Die Station wurde 1961 als Teil von Japans Bemühungen nach dem Krieg zur Verbesserung des städtischen Nahverkehrs eröffnet. Seit 2019 gibt es Direktzüge von Nakano-shimbashi nach Shinjuku und Ikebukuro, was den Reisezugang für lokale Pendler vereinfacht hat.
Der Stationsname "Nakano-shimbashi" bedeutet "neue Brücke" und deutet auf die Geschichte der Gegend hin, möglicherweise verbunden mit einer alten Brücke über den nahen Fluss. Die Station dient vielen Schülern und Studenten, die täglich das Viertel nutzen, und ist eng mit dem lokalen Leben und den Schulroutinen verwoben.
Die Station hat Fahrkartenautomat mit mehrsprachigen Optionen und ist gut beleuchtet sowie sicher zu allen Tageszeiten. Der Bahnhof verfügt über barrierefreies Design mit Aufzügen, breiten Gittern und zugänglichen Toiletten, sowie nahe Bushaltestellen, die zu größeren Vierteln wie Shinjuku und Ikebukuro führen.

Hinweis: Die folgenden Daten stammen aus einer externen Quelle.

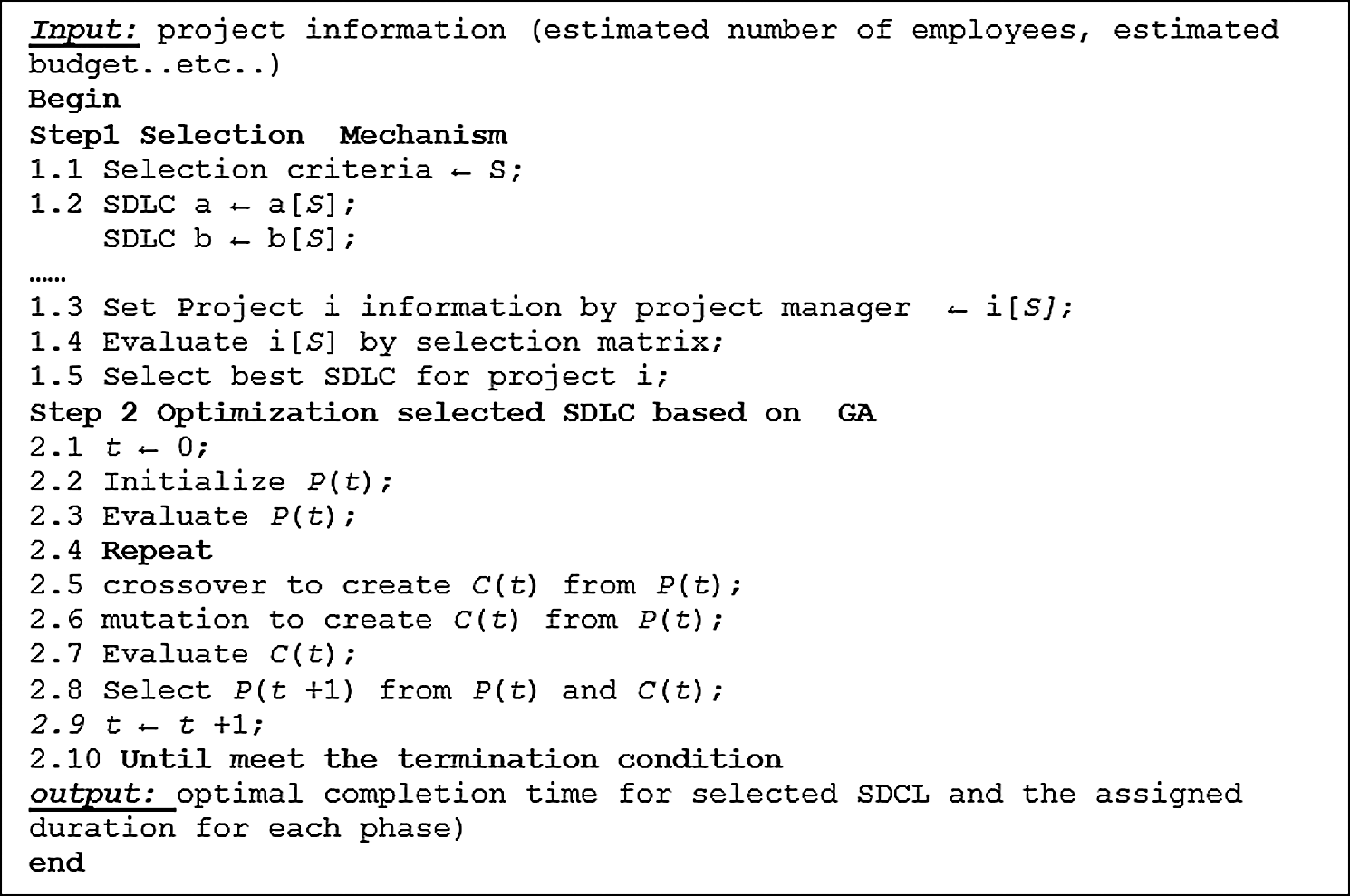Click line 2.2 Initialize P(t)
The image size is (1350, 896).
point(210,481)
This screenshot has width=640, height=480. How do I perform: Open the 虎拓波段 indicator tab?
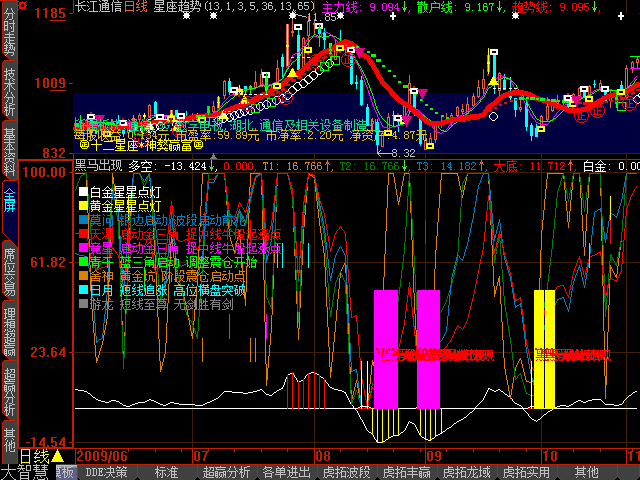tap(347, 472)
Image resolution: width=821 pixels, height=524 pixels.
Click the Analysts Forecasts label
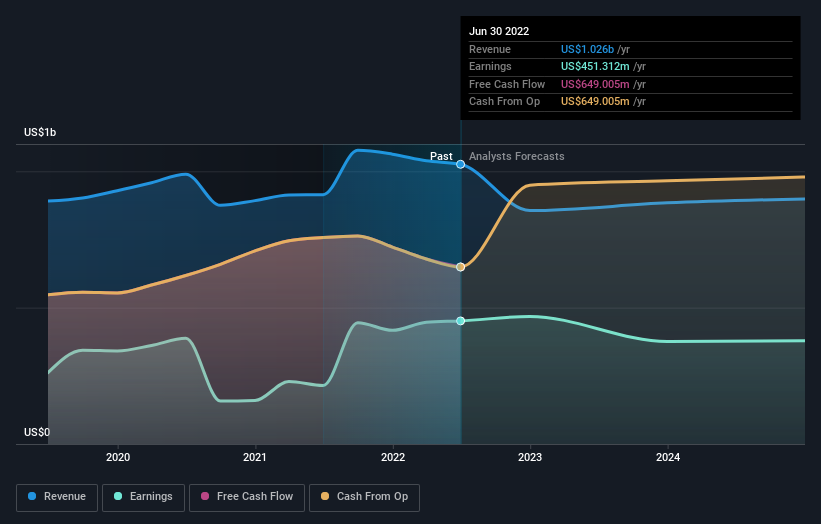(517, 157)
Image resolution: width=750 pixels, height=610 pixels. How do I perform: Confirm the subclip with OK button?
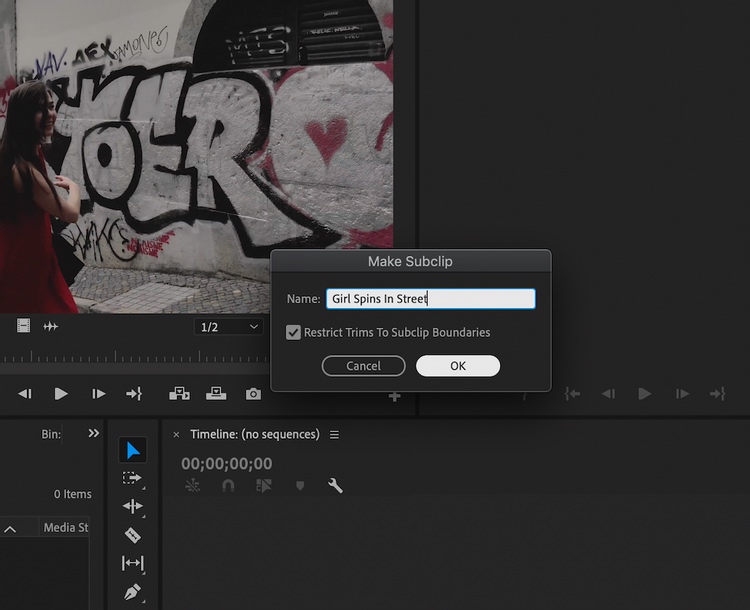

Die Station wurde 1967 im James-Bond-Film 'Leben und sterben lassen' als geheimer Spionage-Durchgang genutzt und war Schauplatz einer Verfolgungsjagd die Treppen hinunter. Kinobegeisterte besuchen immer noch regelmäßig den Ort, um die berühmten Filmszenen nachzuvollziehen.